• Work to be completed
The listing below contains a span that opens with the line containing "ゲーム (113, 2078)" and closes with the line containing "VRSNS (162, 1920)". Return that span exactly.

• Exercise input

=== Section Start ===

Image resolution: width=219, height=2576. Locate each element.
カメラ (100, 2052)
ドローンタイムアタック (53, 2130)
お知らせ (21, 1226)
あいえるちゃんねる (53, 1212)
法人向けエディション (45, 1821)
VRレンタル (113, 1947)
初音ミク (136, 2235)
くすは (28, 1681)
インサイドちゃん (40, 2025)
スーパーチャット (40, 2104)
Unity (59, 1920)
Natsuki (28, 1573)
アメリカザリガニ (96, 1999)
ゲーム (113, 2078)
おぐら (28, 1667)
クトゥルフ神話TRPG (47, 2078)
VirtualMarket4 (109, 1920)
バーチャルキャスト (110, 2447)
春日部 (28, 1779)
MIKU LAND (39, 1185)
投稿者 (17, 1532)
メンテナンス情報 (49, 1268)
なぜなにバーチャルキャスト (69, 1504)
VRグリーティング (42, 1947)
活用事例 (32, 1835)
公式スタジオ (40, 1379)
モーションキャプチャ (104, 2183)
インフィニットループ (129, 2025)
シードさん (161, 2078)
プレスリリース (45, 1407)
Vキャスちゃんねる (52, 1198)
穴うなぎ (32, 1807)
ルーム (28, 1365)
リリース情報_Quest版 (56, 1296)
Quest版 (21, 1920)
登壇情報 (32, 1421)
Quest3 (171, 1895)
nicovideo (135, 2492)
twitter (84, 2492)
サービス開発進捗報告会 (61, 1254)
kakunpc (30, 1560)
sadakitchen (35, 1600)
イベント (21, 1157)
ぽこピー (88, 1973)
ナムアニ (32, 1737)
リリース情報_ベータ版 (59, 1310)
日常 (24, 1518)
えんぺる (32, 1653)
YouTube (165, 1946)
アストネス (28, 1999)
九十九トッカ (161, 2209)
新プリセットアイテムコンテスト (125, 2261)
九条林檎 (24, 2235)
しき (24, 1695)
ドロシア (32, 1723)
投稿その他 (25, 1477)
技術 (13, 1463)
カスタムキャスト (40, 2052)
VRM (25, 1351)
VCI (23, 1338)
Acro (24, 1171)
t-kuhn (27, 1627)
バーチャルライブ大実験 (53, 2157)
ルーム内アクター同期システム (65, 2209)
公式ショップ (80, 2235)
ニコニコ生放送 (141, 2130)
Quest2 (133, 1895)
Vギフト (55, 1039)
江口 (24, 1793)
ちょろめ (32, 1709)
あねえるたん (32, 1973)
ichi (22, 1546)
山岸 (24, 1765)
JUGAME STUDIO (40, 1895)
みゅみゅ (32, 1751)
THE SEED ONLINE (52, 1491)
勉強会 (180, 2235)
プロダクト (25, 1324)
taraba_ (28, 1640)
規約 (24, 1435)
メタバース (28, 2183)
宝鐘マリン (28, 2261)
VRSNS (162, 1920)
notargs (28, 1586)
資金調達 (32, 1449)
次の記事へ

=== Section End ===
=== Section Start ===

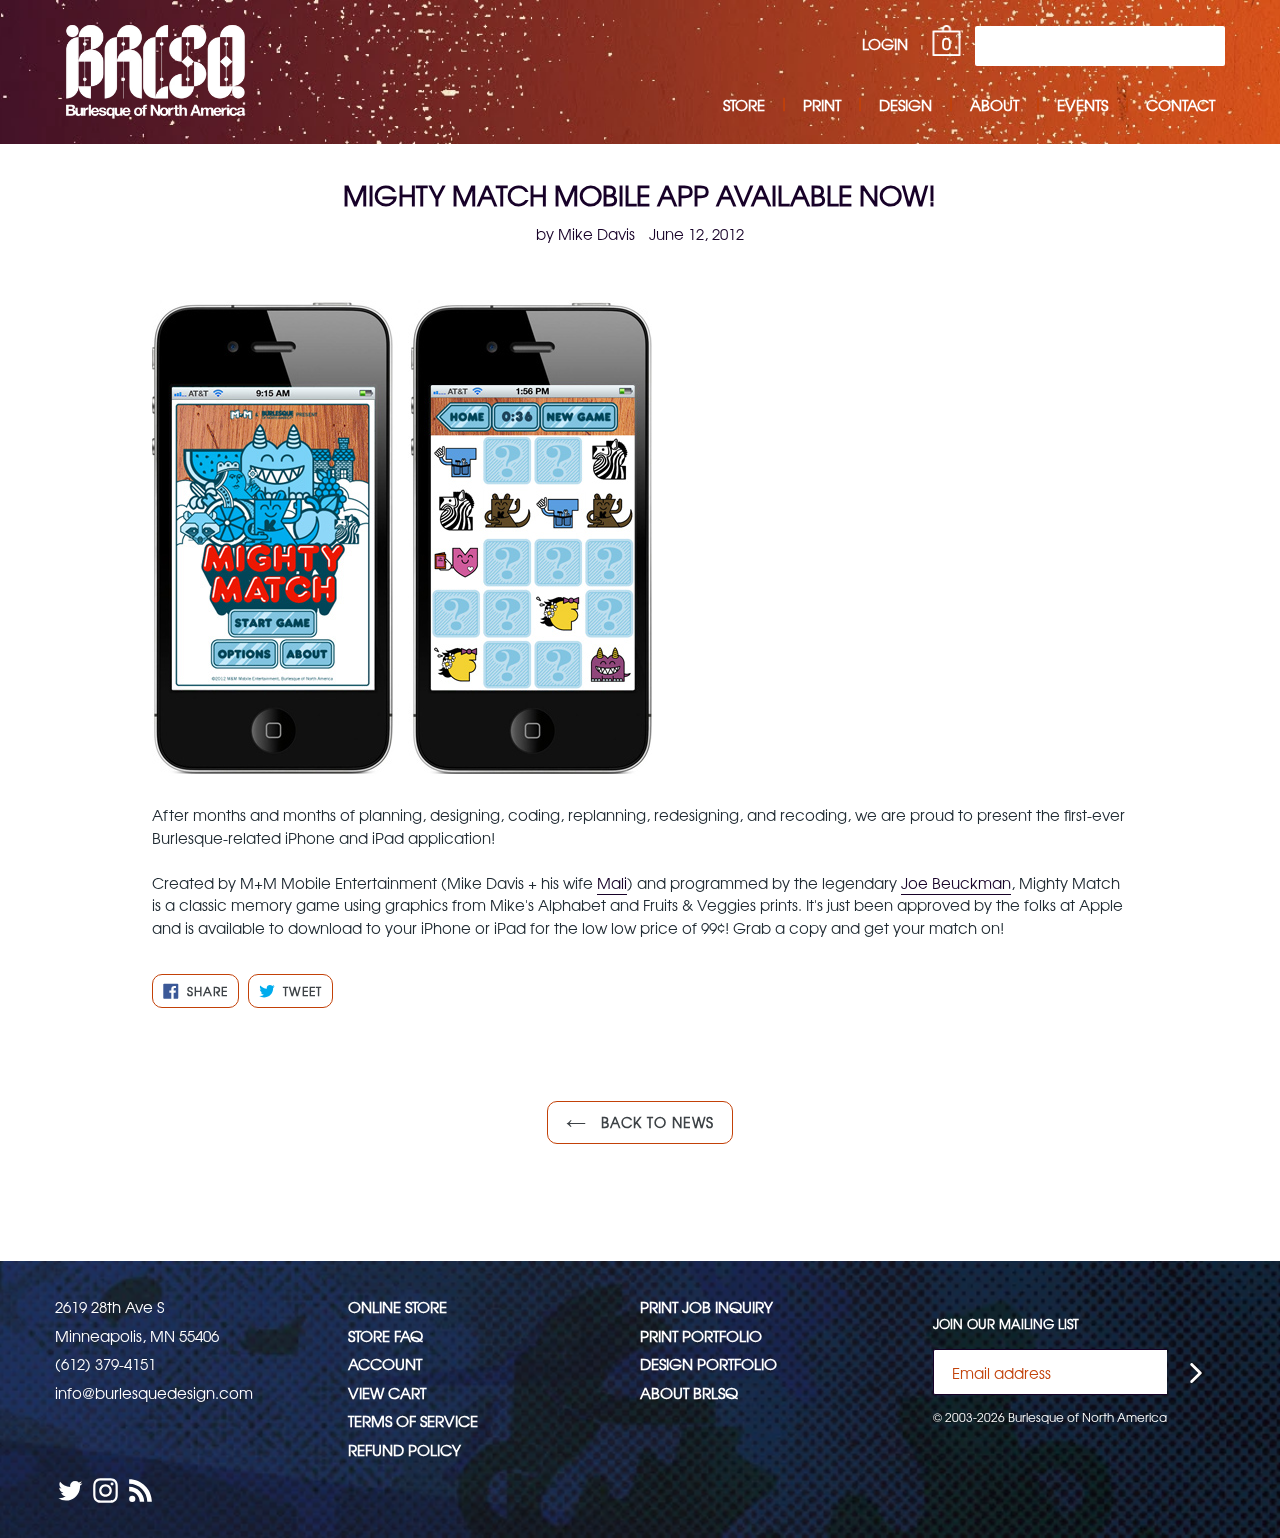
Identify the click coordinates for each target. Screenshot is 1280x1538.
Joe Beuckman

=== Section End ===

• Result of this task
ゲーム (113, 2078)
おぐら (28, 1667)
クトゥルフ神話TRPG (47, 2078)
VirtualMarket4 (109, 1920)
バーチャルキャスト (110, 2447)
春日部 (28, 1779)
MIKU LAND (39, 1185)
投稿者 (17, 1532)
メンテナンス情報 (49, 1268)
なぜなにバーチャルキャスト (69, 1504)
VRグリーティング (42, 1947)
活用事例 (32, 1835)
公式スタジオ (40, 1379)
モーションキャプチャ (104, 2183)
インフィニットループ (129, 2025)
シードさん (161, 2078)
プレスリリース (45, 1407)
Vキャスちゃんねる (52, 1198)
穴うなぎ (32, 1807)
ルーム (28, 1365)
リリース情報_Quest版 (56, 1296)
Quest版 (21, 1920)
登壇情報 (32, 1421)
Quest3 (171, 1895)
nicovideo (135, 2492)
twitter (84, 2492)
サービス開発進捗報告会 (61, 1254)
kakunpc (30, 1560)
sadakitchen (35, 1600)
イベント (21, 1157)
ぽこピー (88, 1973)
ナムアニ (32, 1737)
リリース情報_ベータ版 (59, 1310)
日常 (24, 1518)
えんぺる (32, 1653)
YouTube (165, 1946)
アストネス (28, 1999)
九十九トッカ (161, 2209)
新プリセットアイテムコンテスト (125, 2261)
九条林檎 (24, 2235)
しき (24, 1695)
ドロシア (32, 1723)
投稿その他 (25, 1477)
技術 (13, 1463)
カスタムキャスト (40, 2052)
VRM (25, 1351)
VCI (23, 1338)
Acro (24, 1171)
t-kuhn (27, 1627)
バーチャルライブ大実験 (53, 2157)
ルーム内アクター同期システム (65, 2209)
公式ショップ (80, 2235)
ニコニコ生放送 (141, 2130)
Quest2 (133, 1895)
Vギフト (55, 1039)
江口 (24, 1793)
ちょろめ (32, 1709)
あねえるたん (32, 1973)
ichi (22, 1546)
山岸 (24, 1765)
JUGAME STUDIO (40, 1895)
みゅみゅ (32, 1751)
THE SEED ONLINE (52, 1491)
勉強会 (180, 2235)
プロダクト (25, 1324)
taraba_ (28, 1640)
規約 (24, 1435)
メタバース (28, 2183)
宝鐘マリン (28, 2261)
VRSNS (162, 1920)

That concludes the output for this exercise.